Find "Accesibilidad (176, 2386)" in the material below and restate exactly the line holding it together with every line that comes after.
┏━━
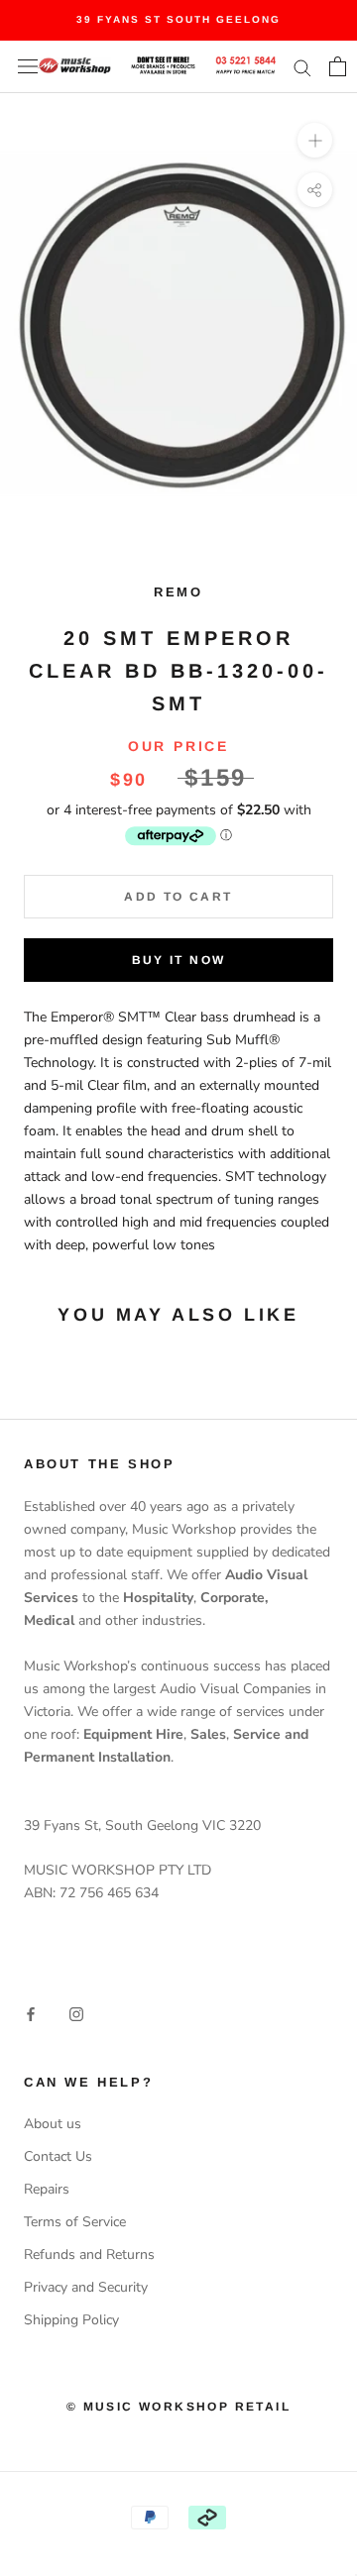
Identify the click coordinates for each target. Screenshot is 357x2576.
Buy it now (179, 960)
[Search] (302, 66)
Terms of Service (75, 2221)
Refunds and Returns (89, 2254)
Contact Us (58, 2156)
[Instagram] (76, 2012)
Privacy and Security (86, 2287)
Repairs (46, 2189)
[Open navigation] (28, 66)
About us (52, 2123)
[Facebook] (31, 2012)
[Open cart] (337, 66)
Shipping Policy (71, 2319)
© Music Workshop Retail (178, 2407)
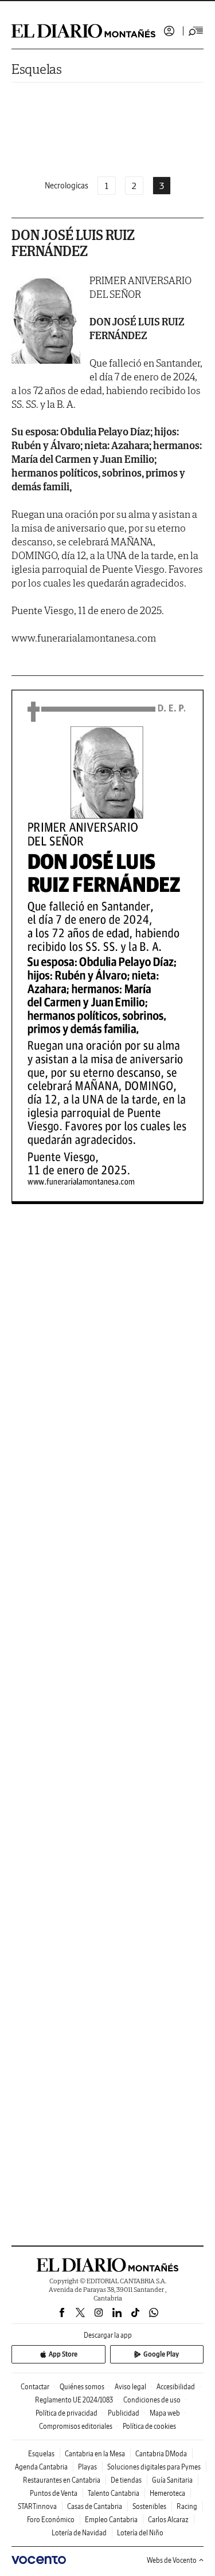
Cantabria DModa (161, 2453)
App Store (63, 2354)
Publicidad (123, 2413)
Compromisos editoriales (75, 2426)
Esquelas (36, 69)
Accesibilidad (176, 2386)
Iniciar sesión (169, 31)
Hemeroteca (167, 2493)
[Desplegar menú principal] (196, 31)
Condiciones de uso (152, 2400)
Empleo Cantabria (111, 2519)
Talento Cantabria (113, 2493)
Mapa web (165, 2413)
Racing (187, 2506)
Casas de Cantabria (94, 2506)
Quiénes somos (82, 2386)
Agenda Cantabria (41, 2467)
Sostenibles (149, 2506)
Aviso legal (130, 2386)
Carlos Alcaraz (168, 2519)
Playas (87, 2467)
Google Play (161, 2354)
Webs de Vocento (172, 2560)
┗━━
OUTPUT OF THE EXERCISE.
Accesibilidad (176, 2386)
Iniciar sesión (169, 31)
Hemeroteca (167, 2493)
[Desplegar menú principal] (196, 31)
Condiciones de uso (152, 2400)
Empleo Cantabria (111, 2519)
Talento Cantabria (113, 2493)
Mapa web (165, 2413)
Racing (187, 2506)
Casas de Cantabria (94, 2506)
Quiénes somos (82, 2386)
Agenda Cantabria (41, 2467)
Sostenibles (149, 2506)
Aviso legal (130, 2386)
Carlos Alcaraz (168, 2519)
Playas (87, 2467)
Google Play (161, 2354)
Webs de Vocento (172, 2560)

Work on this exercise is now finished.